The fintech’s revenues come from processing and payment fees, with take rates ranging from 0.2% to 10% on certain transactions. Moving forward, it’ll look to generate additional revenue from earning interest on customer balances, Johnson said on the call.
Two months ago, Yellow Card, a startup leveraging stablecoin technology to assist over 30,000 businesses in Africa and beyond with payments and treasury management, raised $33 million from several investors including BlockChain Capital. It’s part of a growing wave of startups, including Conduit, that are applying stablecoin tech to cross-border payments across Africa and other emerging markets. It’s unclear if other players like YC-backed Waza and Verto use stablecoins; however, their overlap in cross-border payments puts them in competition for the same market.
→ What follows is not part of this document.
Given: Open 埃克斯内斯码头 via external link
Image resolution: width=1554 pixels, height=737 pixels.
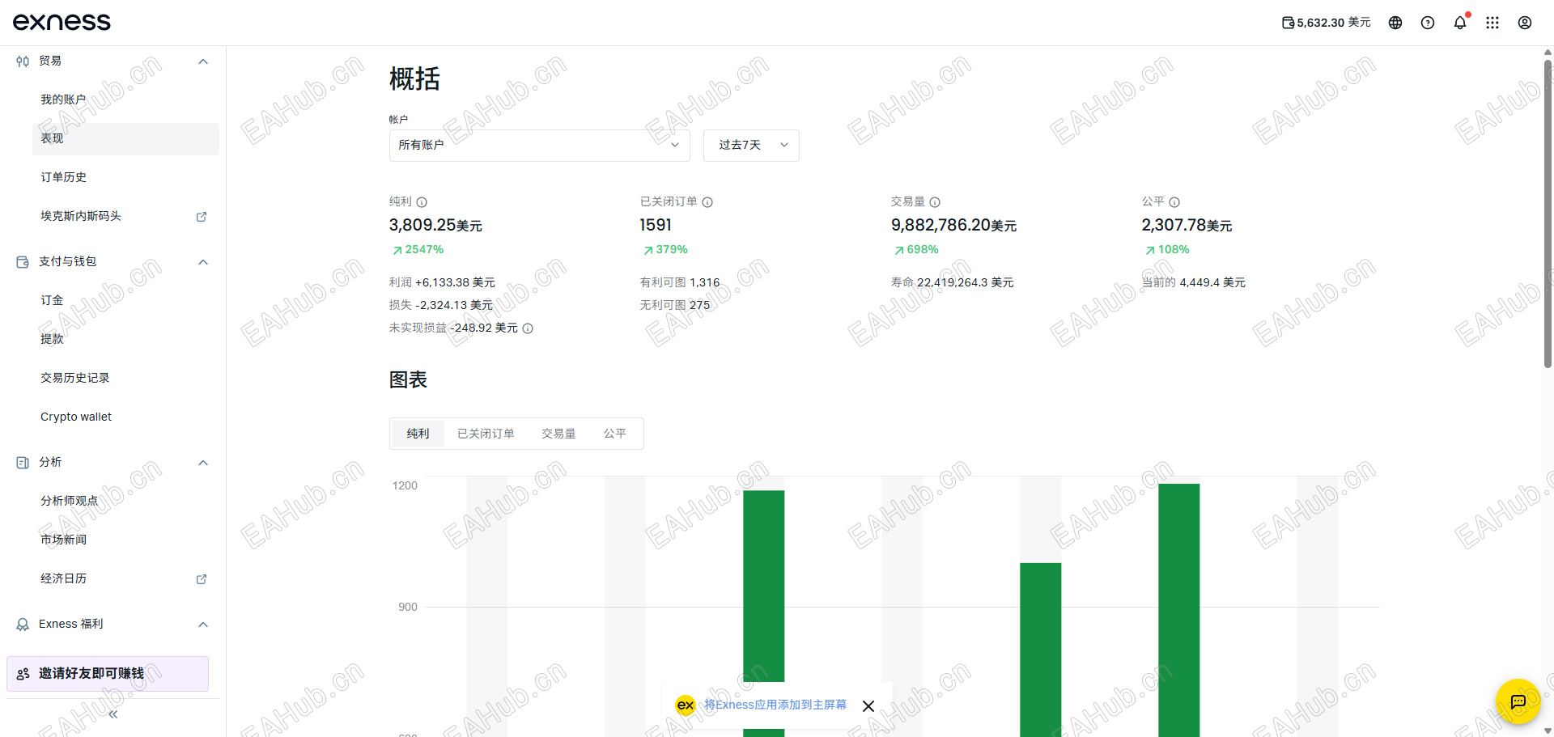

While Johnson views these startups as partners in an evolving cross-border payment ecosystem, he thinks Juicyway contrasts itself at the stablecoin orchestration layer, focusing on meeting customer needs at both the supply and demand ends. “Our single and biggest North Star is increasing the access of Africans to the global economy, and it shapes how we make decisions,” said the executive. “What that means for us is that we’re heavily product- and compliance-led, more than we can be finance-led.”
Like other platforms issuing or using stablecoin technology, Juicyway has had to acquire money transmitter licenses to operate – in its case, across the U.S., the U.K., Canada and Nigeria – given the regulatory ambiguity surrounding crypto and stablecoin issuance and usage globally. Over the next few years, the three-year-old fintech might acquire similar licenses in other African countries as it looks to become the platform where Africans and those doing business on the continent can easily convert African currencies to local ones and back.
Early-stage African investor P1 Ventures led the pre-seed round with participation from Ventures Platform, Future Africa, Magic Fund, Microtraction and other angel investors.